* Goal
Answer these from the forum thread, one line each:
(a) From which books did andai learn the approach of typing out code?
(b) Which editor does norir program in?
(c) About what share of the actual characters in a file does andai say they type out?
--- start of Text excerpt ---
I learned assembler by typing in listings from magazines and hand dis-assembling and debugging on paper. Your approach seems similar in spirit, but who has the times these days?
- andai 1 year ago
  
  I learned this from Zed Shaw's Learn X The Hard Way books. He says this approach is mainstream in other disciplines, like music, languages, or martial arts.
  I also heard the philosopher Ken Wilber spent a few years (in what kids today call Monk Mode) writing out great books by hand.
  The main effect I noticed is that I rapidly gain muscle memory in a new programming language, library or codebase.
  The other effect is that I'm forced to round-trip every token through my brain, which is very helpful as my eyes tend to glaze over — often I'll be looking right at an obvious bug without seeing it.
  
  1 reply →
- norir 1 year ago
  
  I program in neovim with no plugins, no autocomplete and no syntax highlighting. I type everything myself (though I will use copy and paste from time to time). There is a discipline to it that I find very beneficial. As a language designer, it also makes me think very carefully about the syntactic burden of languages that I design. It keeps my languages tight. One of the nice things about typing all of my own code without suggestions is that it eliminates many distractions. I may get some things wrong from time to time, but then I only have myself to blame. And I never waste time messing around with broken plugin configs or irritating syntax highlighting nits.
  It's not for everyone but I love it.
  
  2 replies →
esmy 1 year ago
Wait you took a repo and started typing it into the IDE? Could you please expand on what benefits you noticed and how it affected your understanding of the language? It sounds like a fascinating way to force attention to the code simply reading it wouldn't.
- andai 1 year ago
  
  Yeah I just open two panes in Sublime Text, with the source on the right and then I type it out verbatim on the right.
  I make an effort to keep the line numbers synced. Sometimes I skip long repetitive blocks or comments. But I do type out like 80% of the actual characters in the file.
--- end of Text excerpt ---
--- start of Dataset section ---
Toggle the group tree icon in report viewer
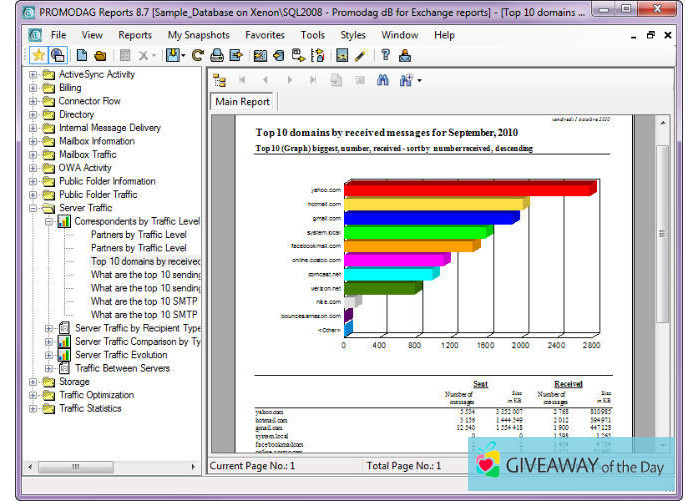This screenshot has height=501, width=700. pyautogui.click(x=221, y=80)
--- end of Dataset section ---
* Output below
(a) Zed Shaw's Learn X The Hard Way books
(b) Neovim, with no plugins, no autocomplete and no syntax highlighting
(c) About 80%